**Given text**
********************
More than anything, the Spanish conquerors were intent on locating and removing precious metals—gold and silver—from the Aztec and Inca empires that they encountered. The mining of silver was accomplished by the enslaving of the native people, later supplemented by importing African slaves. The mines at Potosí (in modern Bolivia) yielded great quantities of silver.
This lust for gold and silver resulted in a ruinous inflation in Spain as the imported bullion suffused throughout the Spanish economy. The initial impact of the inflation was to raise the price of Spanish exports. This helped to destroy Spain's economy, especially its textile industry. Over several decades during the sixteenth century this inflation spread out to the rest of Europe. Since the economies of Europe were mostly experiencing healthy expansion, this somewhat milder wave of inflation did not have the same destructive impact on the rest of Europe as it did in Spain.
********************
**Stored rows**
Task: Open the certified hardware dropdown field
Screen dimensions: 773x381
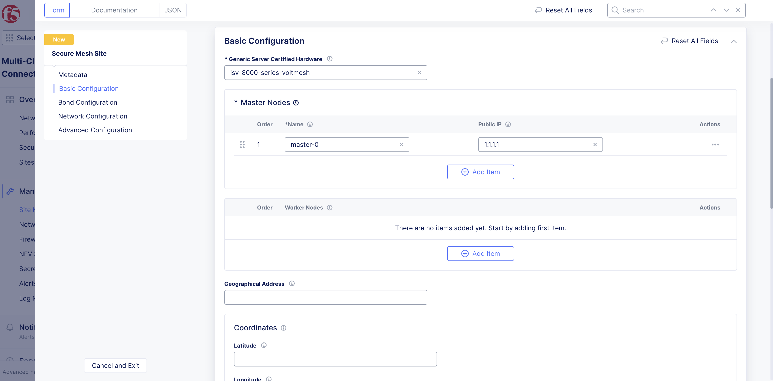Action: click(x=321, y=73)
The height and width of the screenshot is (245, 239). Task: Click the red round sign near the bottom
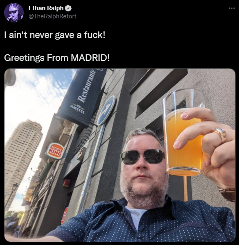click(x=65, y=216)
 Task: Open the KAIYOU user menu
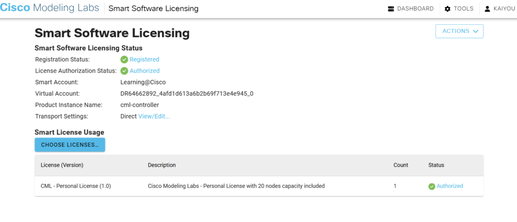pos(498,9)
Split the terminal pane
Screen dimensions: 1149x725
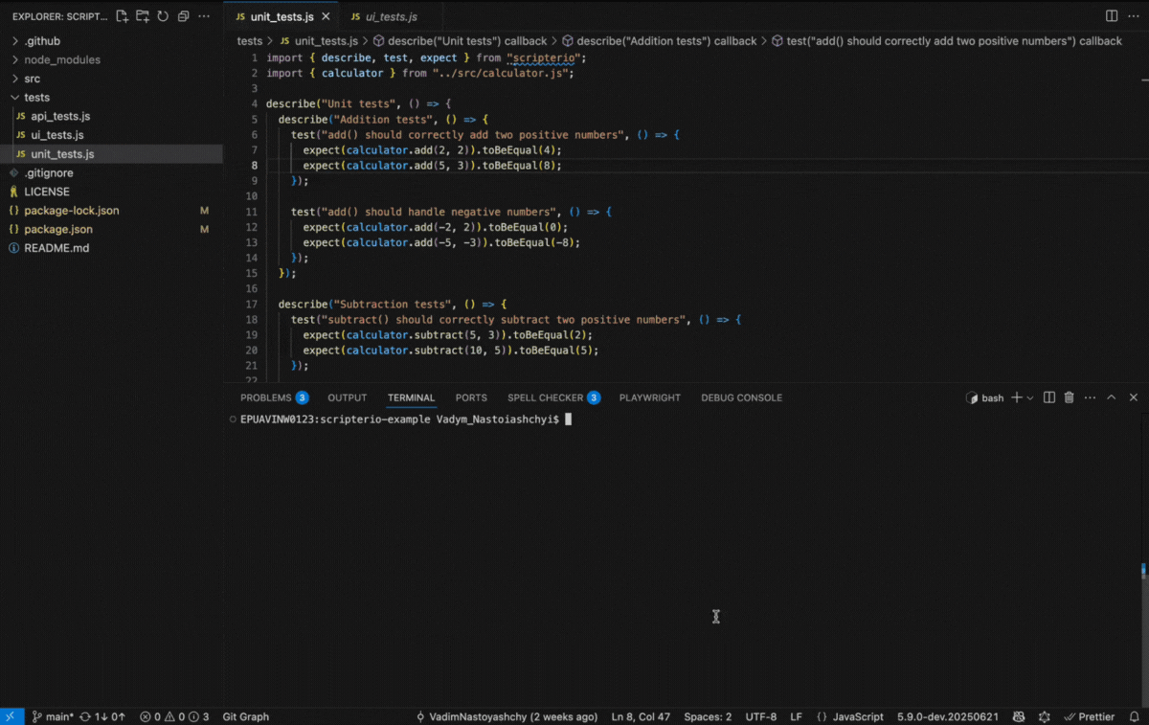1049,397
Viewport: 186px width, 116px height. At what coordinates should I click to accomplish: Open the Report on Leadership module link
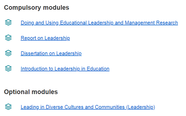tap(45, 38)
********************
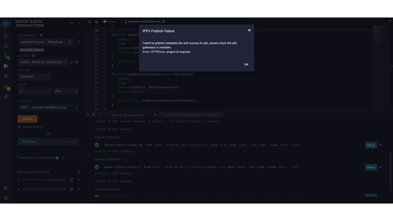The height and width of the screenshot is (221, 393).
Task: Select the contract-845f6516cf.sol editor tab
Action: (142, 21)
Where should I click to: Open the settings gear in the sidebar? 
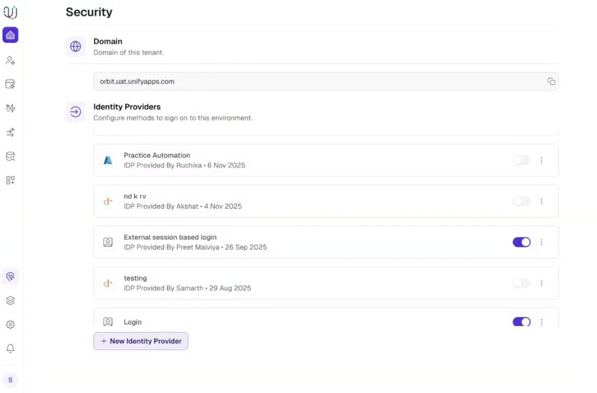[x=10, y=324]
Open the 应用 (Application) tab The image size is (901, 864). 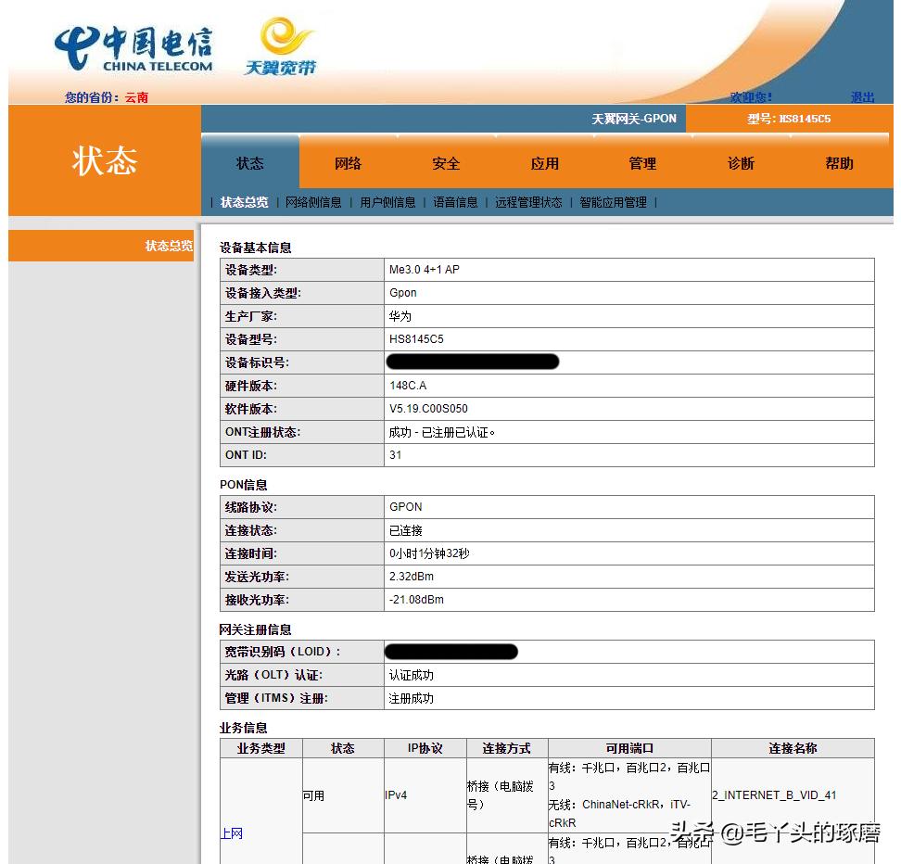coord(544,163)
********************
**Written request**
Rewrite the passage on Spanish bullion and inflation, beginning at the words "More than anything, the" and stopping after "quantities of silver.", renaming "native people" as "Indigenous people".

**Response**
More than anything, the Spanish conquerors were intent on locating and removing precious metals—gold and silver—from the Aztec and Inca empires that they encountered. The mining of silver was accomplished by the enslaving of the Indigenous people, later supplemented by importing African slaves. The mines at Potosí (in modern Bolivia) yielded great quantities of silver.